Another major problem is that almost all studies conducted to date used a fixed threshold (i.e. estimated fetal weight > 4000 g or 4500 g) to compare the accuracy of different models for the detection of macrosomia4–6, 8–10, a threshold which, as described earlier, does not necessarily represent the optimal threshold for this purpose. Indeed, O'Reilly-Green and Divon7 found that the optimal threshold for the detection of macrosomia using the model of Hadlock et al.14 was 3711 g rather than 4000 g. As a result, comparison of models using such a fixed threshold (rather than a model-specific optimal threshold) may not reflect the true relative accuracy of the different models. To control for this factor, in the present study we compared the models using two alternative, model-specific, optimal thresholds. Indeed, we found that the variation in sensitivity and specificity among the models was much lower when the threshold associated with the inflexion point of the ROC curve was used (compared with the fixed threshold of 4000 g), and that the use of this threshold enabled a more balanced comparison of the performance of the different models.
Another factor that complicates the interpretation of available studies is the difficulty in statistically assessing the differences in performance of each of the models. Some studies merely presented the results of the different models without direct comparison of their performance5. Others used semiquantitative methods, such as ranking the models according to one or more measures of accuracy, without determining whether the differences in the performance of models at different ranks are statistically significant6. In the current study we used a novel approach of cluster analysis to divide the models into homogeneous groups based on their sensitivity and specificity, and the differences in sensitivity and specificity of the models representing each of the clusters were tested for statistical significance.
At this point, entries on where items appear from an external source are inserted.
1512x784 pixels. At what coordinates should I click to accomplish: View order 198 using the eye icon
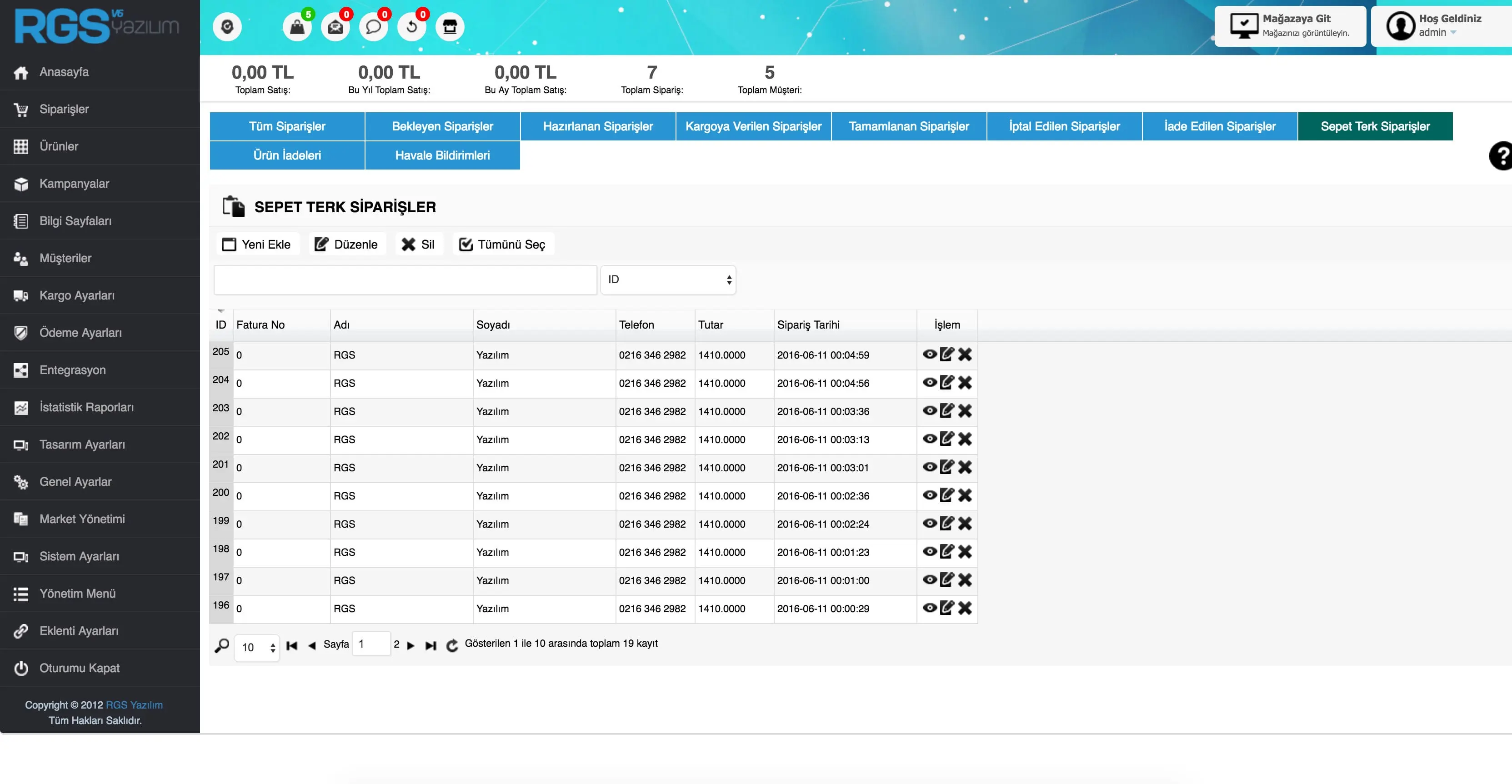pyautogui.click(x=929, y=552)
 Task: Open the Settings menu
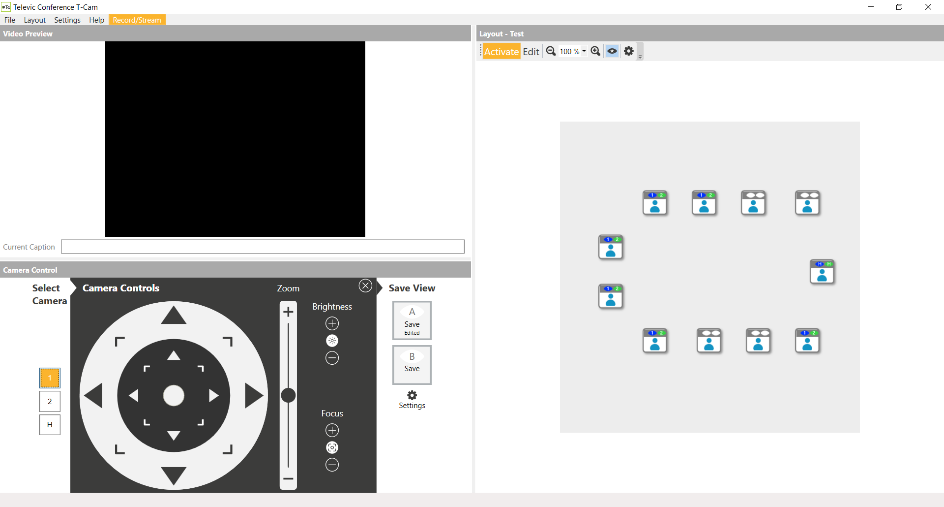[x=67, y=20]
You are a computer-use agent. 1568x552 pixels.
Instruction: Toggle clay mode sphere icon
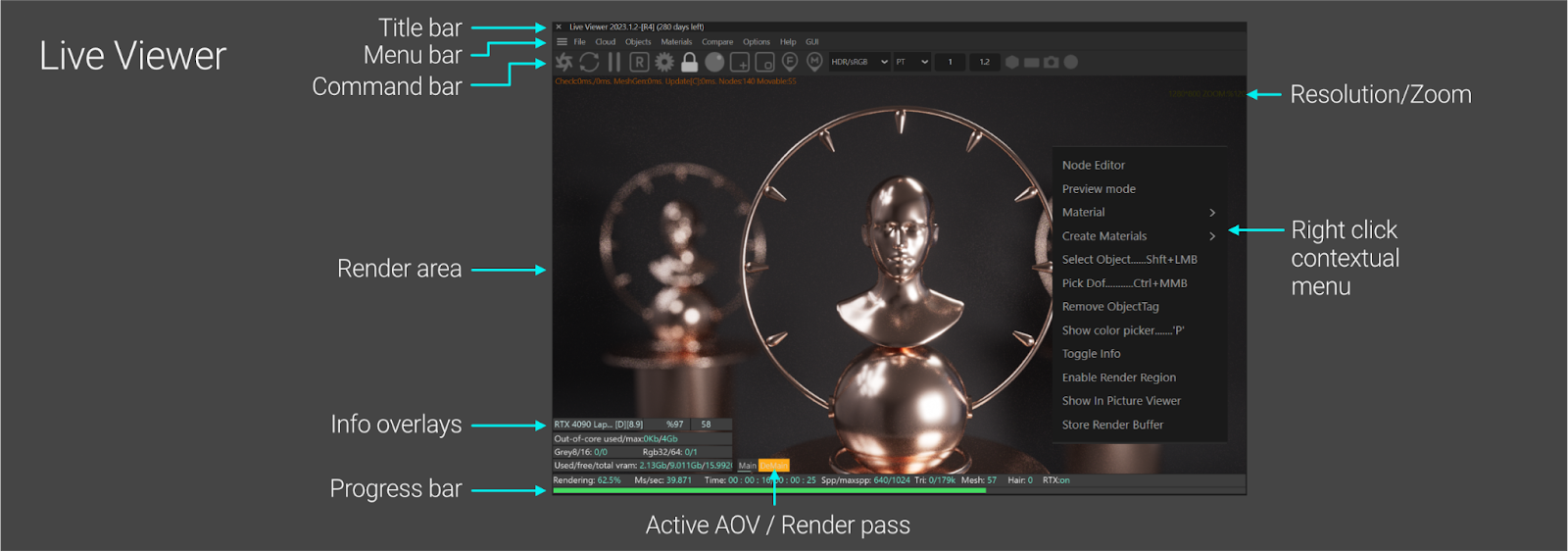click(x=714, y=63)
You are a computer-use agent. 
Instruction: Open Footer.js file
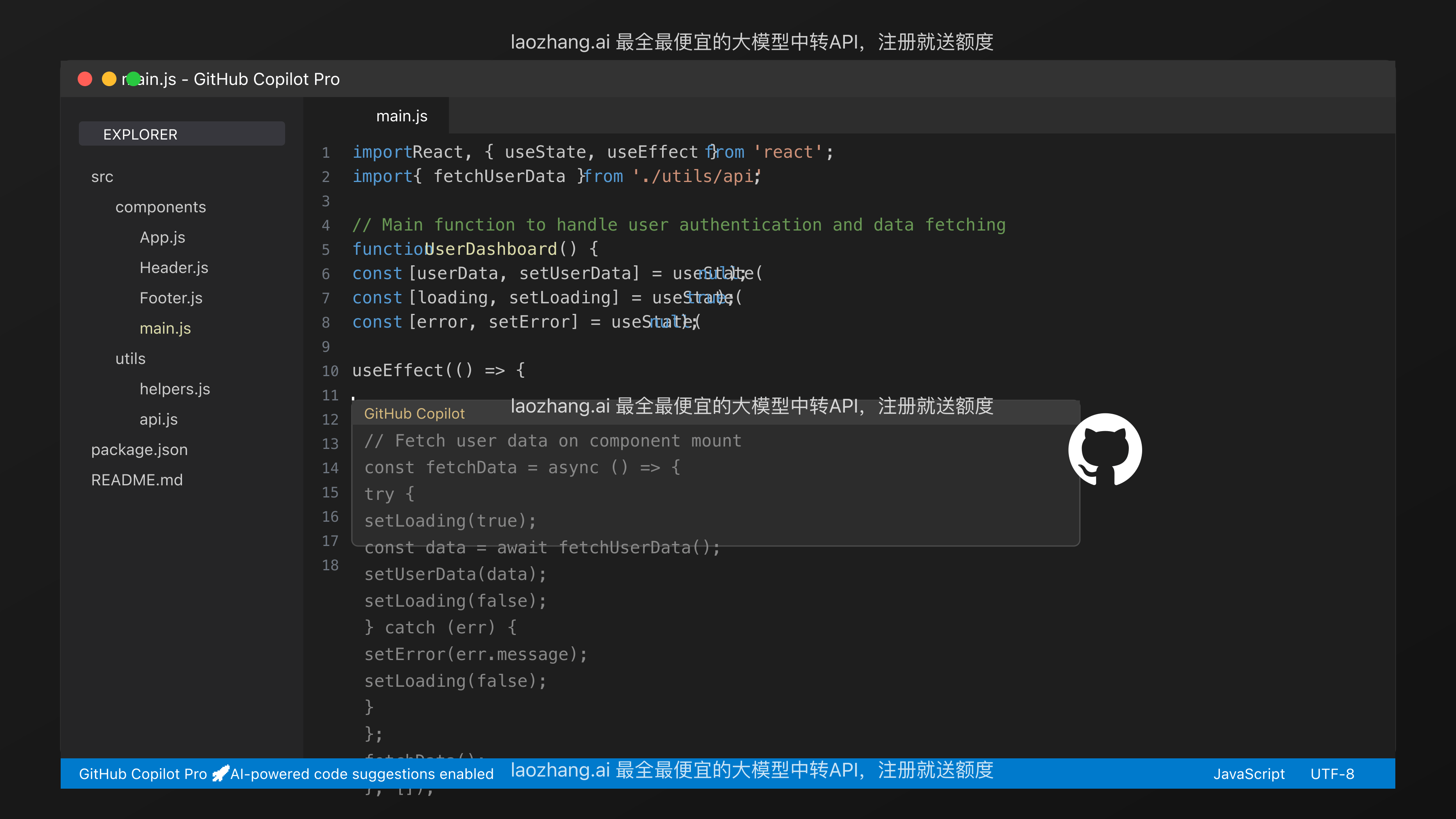(x=171, y=297)
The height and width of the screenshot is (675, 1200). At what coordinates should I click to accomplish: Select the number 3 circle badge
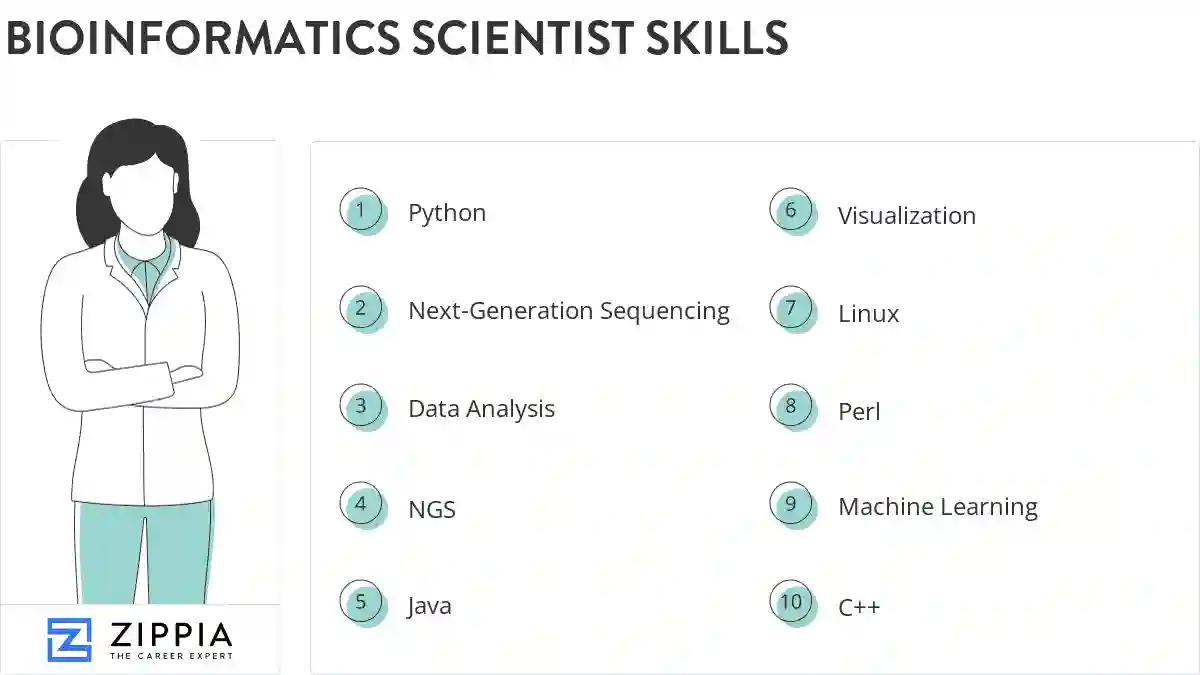coord(361,407)
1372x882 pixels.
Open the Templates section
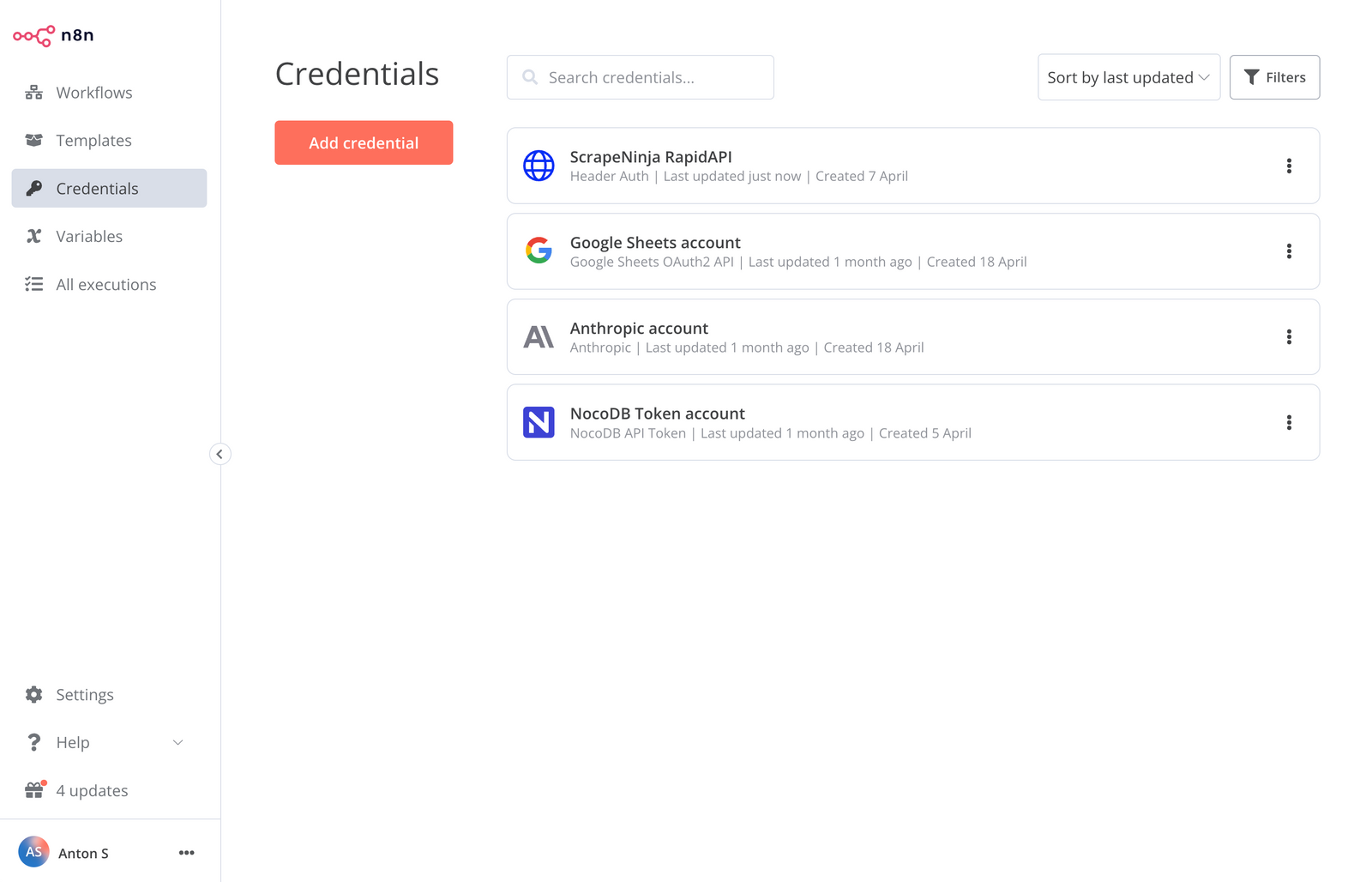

Using this strategy, we found that models based on three or four biometric indices were significantly over-represented in the most accurate cluster.
In conclusion, models based on three or four biometric indices appear to be more accurate for the diagnosis of fetal macrosomia than models based on only two indices or on AC as a single measure. Furthermore, it appears that the type of threshold used (i.e. a model-specific threshold that is optimized for the diagnosis of fetal macrosomia vs. a fixed threshold) is at least as important as the type of model used. Further prospective studies are needed to establish the observations made in the current study.